To load the data of the JSON data file example2.json into table2 within the default_warehouse of the elastic cluster you selected in Connect to CelerData, run the following command:

curl -v --location-trusted -u <username>:<password> \
    -H "strict_mode: true" \
    -H "Expect:100-continue" \
    -H "warehouse:default_warehouse" \
    -H "format: json" \
    -H "jsonpaths: [\"$.name\", \"$.code\"]" \
    -H "columns: city,tmp_id, id = tmp_id * 100" \
    -T example2.json -XPUT \
    https://<fe_host>/api/mydatabase/table2/_stream_load

example2.json consists of two keys, name and code, which are mapped onto the id and city columns of table2, as shown in the following figure.

JSON column mapping

The mappings shown in the preceding figure are described as follows:

  • CelerData extracts the name and code keys of example2.json and maps them onto the name and code fields declared in the jsonpaths parameter.
  • CelerData extracts the name and code fields declared in the jsonpaths parameter and maps them in sequence onto the city and tmp_id fields declared in the columns parameter.
  • CelerData extracts the city and tmp_id fields declared in the columns parameter and maps them by name onto the city and id columns of table2.

NOTE

In the preceding example, the value of code in example2.json is multiplied by 100 before it is loaded into the id column of table2.

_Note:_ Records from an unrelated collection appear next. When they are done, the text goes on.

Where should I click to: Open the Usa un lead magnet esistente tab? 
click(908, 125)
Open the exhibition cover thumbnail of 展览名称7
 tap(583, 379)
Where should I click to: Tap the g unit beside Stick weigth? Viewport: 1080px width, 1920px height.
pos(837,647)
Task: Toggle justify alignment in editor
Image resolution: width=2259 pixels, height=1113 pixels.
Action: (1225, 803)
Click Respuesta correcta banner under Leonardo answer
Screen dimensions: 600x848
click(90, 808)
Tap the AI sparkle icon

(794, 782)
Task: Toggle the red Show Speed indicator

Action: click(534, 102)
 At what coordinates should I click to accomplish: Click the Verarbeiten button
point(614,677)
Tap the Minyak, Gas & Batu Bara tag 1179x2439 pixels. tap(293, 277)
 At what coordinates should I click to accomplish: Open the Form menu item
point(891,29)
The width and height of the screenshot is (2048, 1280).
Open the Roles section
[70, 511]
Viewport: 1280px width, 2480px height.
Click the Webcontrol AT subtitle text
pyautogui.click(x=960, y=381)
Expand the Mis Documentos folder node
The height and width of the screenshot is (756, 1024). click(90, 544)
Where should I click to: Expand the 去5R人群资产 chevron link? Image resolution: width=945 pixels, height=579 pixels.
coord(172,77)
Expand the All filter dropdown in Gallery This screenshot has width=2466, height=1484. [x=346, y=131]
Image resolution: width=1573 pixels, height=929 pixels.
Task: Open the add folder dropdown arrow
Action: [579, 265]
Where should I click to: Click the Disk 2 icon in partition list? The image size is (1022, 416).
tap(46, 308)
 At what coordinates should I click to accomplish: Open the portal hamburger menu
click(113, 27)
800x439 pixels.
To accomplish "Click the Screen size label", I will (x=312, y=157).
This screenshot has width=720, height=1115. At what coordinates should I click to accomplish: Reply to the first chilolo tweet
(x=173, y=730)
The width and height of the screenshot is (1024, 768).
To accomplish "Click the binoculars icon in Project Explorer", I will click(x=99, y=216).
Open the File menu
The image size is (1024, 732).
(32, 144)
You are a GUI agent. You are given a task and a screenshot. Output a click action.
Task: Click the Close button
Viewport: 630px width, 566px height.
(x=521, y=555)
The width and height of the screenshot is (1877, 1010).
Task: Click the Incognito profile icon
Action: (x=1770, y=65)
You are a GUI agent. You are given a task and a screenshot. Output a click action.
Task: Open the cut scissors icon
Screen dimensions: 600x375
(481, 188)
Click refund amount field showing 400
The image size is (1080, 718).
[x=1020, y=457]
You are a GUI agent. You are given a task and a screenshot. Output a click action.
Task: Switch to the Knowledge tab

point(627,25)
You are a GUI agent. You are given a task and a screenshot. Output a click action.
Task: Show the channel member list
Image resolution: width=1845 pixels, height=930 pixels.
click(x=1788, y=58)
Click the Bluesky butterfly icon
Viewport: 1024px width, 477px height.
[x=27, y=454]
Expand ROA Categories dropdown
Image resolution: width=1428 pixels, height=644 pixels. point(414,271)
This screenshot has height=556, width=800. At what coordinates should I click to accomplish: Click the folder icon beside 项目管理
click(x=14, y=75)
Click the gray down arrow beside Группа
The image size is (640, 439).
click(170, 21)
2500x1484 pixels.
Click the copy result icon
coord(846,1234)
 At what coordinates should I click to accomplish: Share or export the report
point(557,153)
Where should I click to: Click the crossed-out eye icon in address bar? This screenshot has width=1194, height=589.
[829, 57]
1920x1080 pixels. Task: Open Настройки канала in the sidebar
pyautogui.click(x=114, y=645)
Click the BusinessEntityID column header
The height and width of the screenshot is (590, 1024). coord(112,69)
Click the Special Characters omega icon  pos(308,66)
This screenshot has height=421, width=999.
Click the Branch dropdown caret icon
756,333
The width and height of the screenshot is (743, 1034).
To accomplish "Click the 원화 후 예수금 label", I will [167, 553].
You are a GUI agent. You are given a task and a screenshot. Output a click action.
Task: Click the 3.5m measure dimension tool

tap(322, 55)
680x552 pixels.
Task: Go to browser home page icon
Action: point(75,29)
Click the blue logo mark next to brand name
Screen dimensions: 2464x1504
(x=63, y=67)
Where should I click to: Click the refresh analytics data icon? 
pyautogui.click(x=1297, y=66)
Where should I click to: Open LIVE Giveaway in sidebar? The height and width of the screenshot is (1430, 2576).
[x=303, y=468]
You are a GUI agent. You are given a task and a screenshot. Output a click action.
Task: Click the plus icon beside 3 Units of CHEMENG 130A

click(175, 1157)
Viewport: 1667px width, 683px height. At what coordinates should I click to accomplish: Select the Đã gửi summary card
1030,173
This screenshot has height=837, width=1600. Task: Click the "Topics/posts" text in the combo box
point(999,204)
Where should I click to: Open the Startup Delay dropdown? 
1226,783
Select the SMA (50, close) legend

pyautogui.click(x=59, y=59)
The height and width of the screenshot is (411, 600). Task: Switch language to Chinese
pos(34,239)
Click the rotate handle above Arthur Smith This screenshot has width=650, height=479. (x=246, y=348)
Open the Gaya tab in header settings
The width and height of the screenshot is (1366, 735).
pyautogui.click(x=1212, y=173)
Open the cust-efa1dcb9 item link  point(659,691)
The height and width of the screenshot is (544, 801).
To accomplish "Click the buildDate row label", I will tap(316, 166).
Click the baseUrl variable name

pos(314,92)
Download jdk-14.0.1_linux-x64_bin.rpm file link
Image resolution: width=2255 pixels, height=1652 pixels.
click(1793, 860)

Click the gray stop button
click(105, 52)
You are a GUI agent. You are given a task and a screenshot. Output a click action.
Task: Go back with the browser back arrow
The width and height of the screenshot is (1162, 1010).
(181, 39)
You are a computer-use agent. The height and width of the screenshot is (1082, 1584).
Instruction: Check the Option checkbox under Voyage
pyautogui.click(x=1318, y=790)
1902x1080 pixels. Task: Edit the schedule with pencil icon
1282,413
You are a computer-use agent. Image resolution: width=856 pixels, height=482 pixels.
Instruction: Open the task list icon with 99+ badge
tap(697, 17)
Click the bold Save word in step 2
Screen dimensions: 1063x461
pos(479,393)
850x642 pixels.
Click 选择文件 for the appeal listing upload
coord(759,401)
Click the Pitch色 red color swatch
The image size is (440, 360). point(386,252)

For more information about column mapping, see Configure column mapping for JSON data loading.

Check Stream Load progress

After a Stream Load job is complete, CelerData returns the result of the job in JSON format. For more information, see the "Return value" section in STREAM LOAD.

Stream Load does not allow you to query the result of a load job by using the SHOW LOAD statement.

Cancel a Stream Load job

Stream Load does not allow you to cancel a load job. If a load job times out or encounters errors, CelerData automatically cancels the job.